(Beginning of Excerpt)

Donald Trump's Evolving Statements on Islam
By Joan Greve
Washington Week Fellow
Republican presidential nominee Donald Trump came under fire again this weekend for criticizing the family of Humayun Khan, a Muslim-American Army captain who was killed by an improvised explosive device in Iraq in 2004. Khan’s parents, Khizr and Ghazala Khan, took the stage at the Democratic National Convention Thursday, where Khizr Khan addressed Trump directly, saying, “Have you even read the United States Constitution? I will gladly lend you my copy...You have sacrificed nothing and no one."
Trump quickly fired back on social media and during an interview with ABC’s George Stephanopoulos, questioning if Ghazala Khan was allowed to speak and suggesting that the Clinton campaign wrote the remarks. The GOP nominee also took to Twitter after the Khans spoke to CNN Monday, writing, “Mr. Khan, who does not know me, viciously attacked me from the stage of the DNC and is now all over T.V. doing the same - Nice!”

(End of Excerpt)

Problems and tasks:
a: Do these statements agree with the article about Donald Trump and the Khan family? (i) Humayun Khan was killed in Iraq in 2004 by an improvised explosive device. (ii) At the Democratic National Convention, Ghazala Khan addressed Trump directly. (iii) Trump responded to the Khans in an interview on NBC. Answer yes or no for each statement, and quote the words from the article that decide it.
b: Extend the article about Donald Trump and the Khan family, picking up after its final sentence.

(Beginning of Supplied data)

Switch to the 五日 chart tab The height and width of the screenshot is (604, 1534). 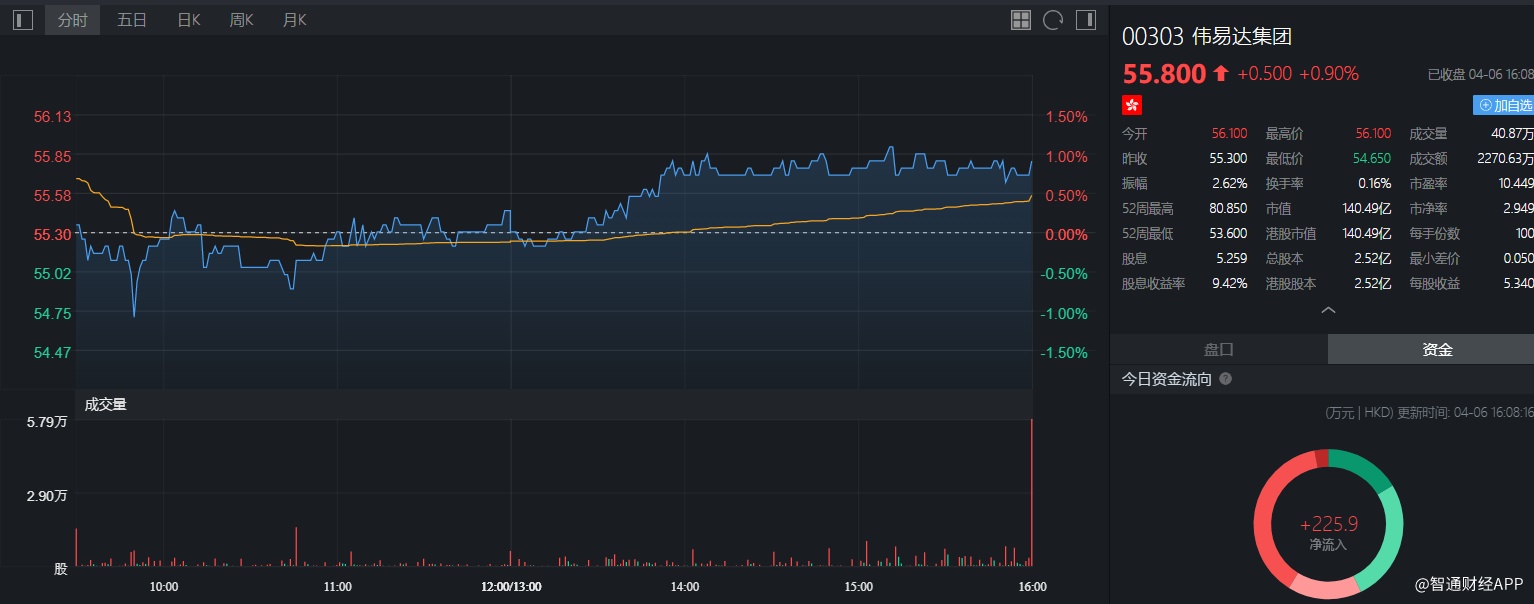coord(132,20)
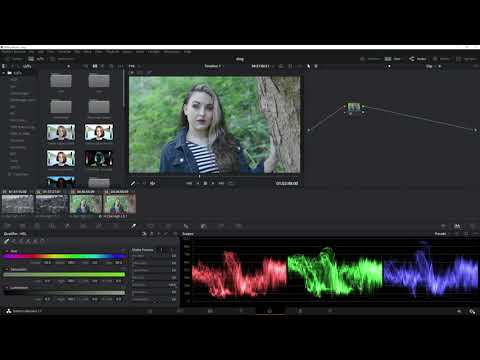The height and width of the screenshot is (360, 480).
Task: Click the hue spectrum range bar
Action: pos(65,256)
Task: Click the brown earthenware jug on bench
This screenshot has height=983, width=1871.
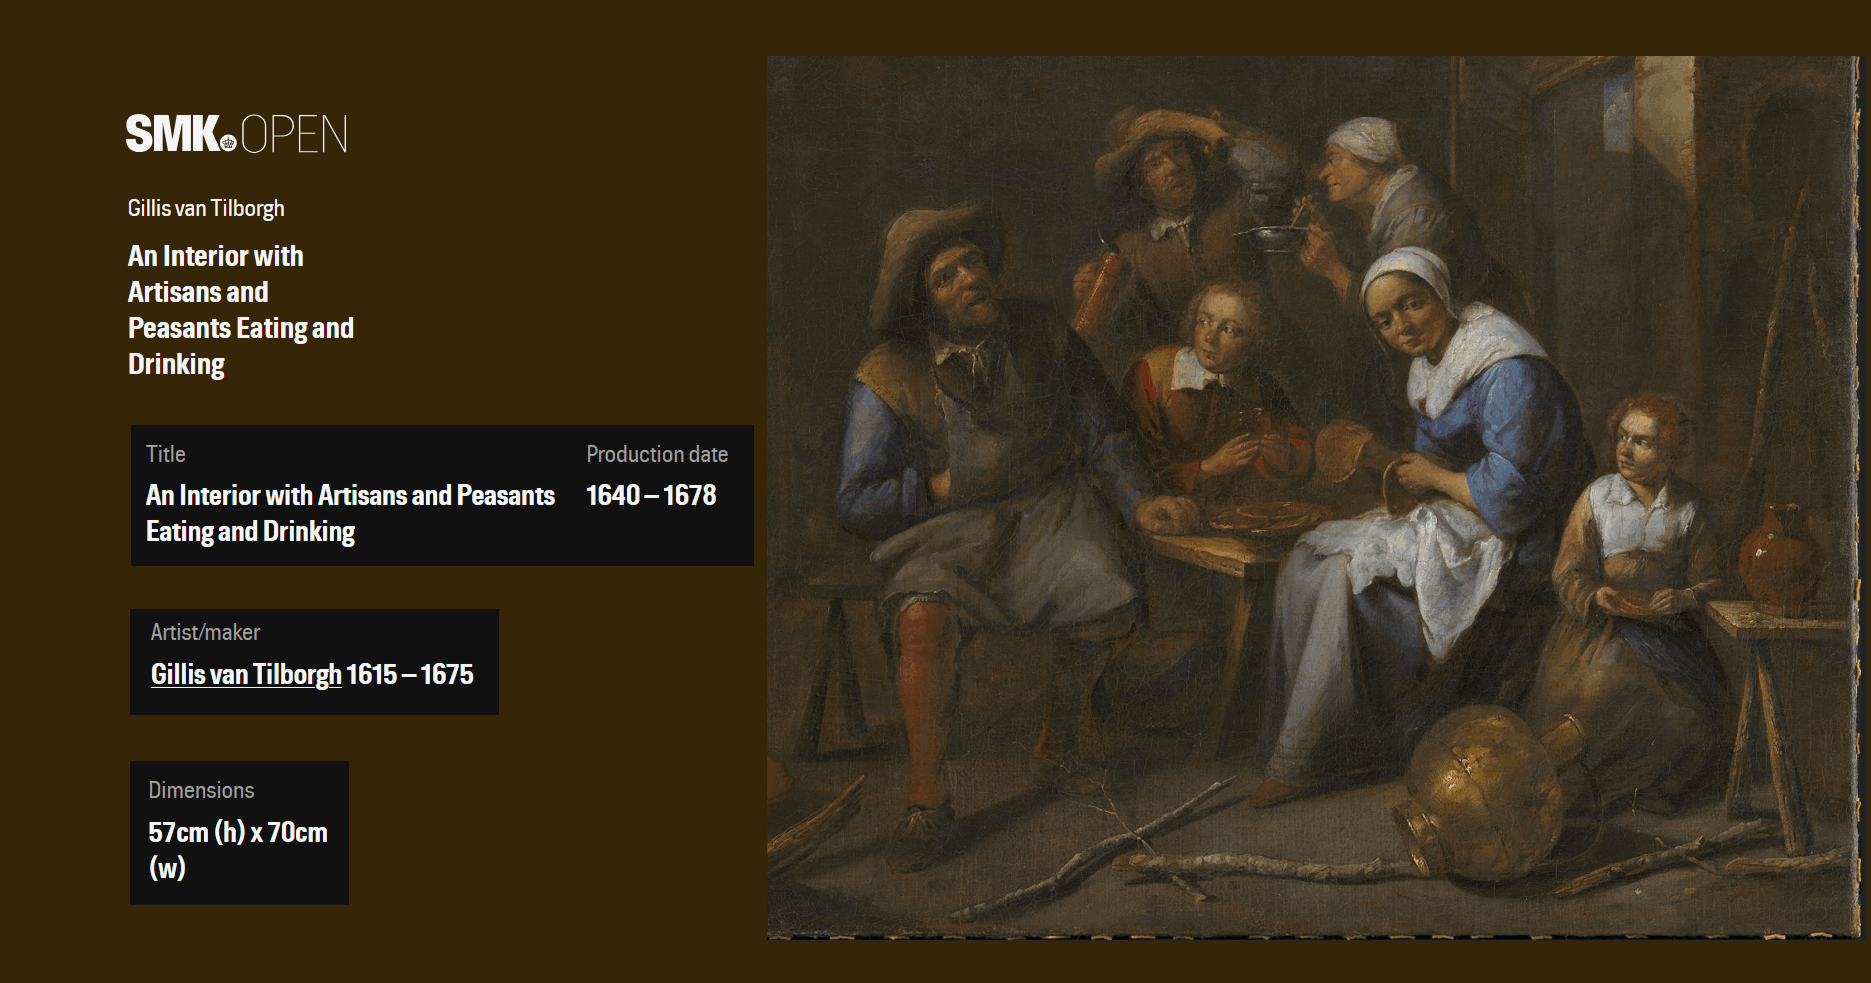Action: tap(1780, 558)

(End of Supplied data)

Exercise answers:
a:
(i) Yes: "killed by an improvised explosive device in Iraq in 2004"
(ii) No: "Khizr Khan addressed Trump directly"
(iii) No: "during an interview with ABC’s George Stephanopoulos"

b:
While the back-and-forth between Trump and the Gold Star family has captured the media’s attention, it is not the first time that the nominee’s opinions on Islam have created headlines. Here’s a look back at Trump’s evolving statements on the topic since the start of his presidential campaign:
December 7, 2015
Trump shook up the Republican primary, when, following the November terrorist attacks in Paris and December shooting in San Bernardino, Calif., he proposed “a total and complete shutdown of Muslims entering the United States.” The plan was quickly denounced by politicians on both sides of the aisle, including by Trump’s now-running mate Indiana Gov. Mike Pence, and Trump has updated the proposal in the months since.
March 10, 2016
The real estate mogul once again turned heads amidst the primary season when he told CNN’s Anderson Cooper, “I think Islam hates us...There is a tremendous hatred, and we have to be very vigilant; we have to be very careful. And we can’t allow people coming into this country who have this hatred of the United States.” When Cooper asked Trump to clarify whether he meant “radical Islam,” Trump responded, “It’s radical, but it’s very hard to define.”